**EXERCISE:** Using the records below, locate all lines containing "options" and return them.

**RECORDS FOR THE TASK:**
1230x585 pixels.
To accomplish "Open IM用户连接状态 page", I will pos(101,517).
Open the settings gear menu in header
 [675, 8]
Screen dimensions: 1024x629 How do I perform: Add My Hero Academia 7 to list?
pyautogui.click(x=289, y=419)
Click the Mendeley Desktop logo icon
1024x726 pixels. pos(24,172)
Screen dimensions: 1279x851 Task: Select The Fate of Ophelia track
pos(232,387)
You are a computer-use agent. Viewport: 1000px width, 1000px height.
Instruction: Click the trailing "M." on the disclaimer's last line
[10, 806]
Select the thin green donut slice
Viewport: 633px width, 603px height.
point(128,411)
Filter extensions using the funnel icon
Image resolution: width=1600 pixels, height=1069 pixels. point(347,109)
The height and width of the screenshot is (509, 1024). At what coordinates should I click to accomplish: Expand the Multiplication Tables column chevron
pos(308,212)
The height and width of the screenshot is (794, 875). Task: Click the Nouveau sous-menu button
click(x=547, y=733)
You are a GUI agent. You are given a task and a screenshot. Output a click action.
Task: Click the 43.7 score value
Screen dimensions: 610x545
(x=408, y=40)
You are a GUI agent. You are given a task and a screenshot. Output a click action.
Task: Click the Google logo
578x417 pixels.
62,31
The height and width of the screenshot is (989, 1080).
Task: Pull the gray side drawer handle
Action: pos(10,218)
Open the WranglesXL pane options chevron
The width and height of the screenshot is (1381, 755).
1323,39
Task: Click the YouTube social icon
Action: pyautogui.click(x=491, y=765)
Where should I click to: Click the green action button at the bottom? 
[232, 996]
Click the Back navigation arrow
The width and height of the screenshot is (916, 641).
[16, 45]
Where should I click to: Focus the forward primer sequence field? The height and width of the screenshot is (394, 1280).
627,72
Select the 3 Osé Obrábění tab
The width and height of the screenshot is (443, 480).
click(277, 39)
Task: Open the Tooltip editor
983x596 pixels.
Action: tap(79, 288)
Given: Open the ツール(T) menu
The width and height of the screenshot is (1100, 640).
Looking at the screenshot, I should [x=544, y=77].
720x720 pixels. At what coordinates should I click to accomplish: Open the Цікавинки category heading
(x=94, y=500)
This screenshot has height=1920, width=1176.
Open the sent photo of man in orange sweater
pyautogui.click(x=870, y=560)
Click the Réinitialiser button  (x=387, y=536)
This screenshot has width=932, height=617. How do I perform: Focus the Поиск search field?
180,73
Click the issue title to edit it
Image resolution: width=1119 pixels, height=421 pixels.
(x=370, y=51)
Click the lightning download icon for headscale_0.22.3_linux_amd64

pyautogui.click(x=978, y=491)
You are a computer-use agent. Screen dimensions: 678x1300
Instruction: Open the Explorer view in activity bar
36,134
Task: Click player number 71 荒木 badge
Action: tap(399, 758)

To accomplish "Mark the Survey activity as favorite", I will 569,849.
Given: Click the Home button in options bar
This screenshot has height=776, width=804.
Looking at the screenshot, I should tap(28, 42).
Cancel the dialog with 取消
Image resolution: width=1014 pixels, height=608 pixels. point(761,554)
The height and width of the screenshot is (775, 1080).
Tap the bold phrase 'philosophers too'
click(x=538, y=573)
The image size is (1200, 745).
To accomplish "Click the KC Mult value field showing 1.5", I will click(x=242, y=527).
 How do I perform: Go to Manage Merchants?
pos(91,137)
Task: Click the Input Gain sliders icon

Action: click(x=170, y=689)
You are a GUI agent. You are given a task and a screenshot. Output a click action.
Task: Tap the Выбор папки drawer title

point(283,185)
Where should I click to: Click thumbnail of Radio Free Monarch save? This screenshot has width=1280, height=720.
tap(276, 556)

**EXPECTED ANSWER:**
Open the WranglesXL pane options chevron
Given: Click the Home button in options bar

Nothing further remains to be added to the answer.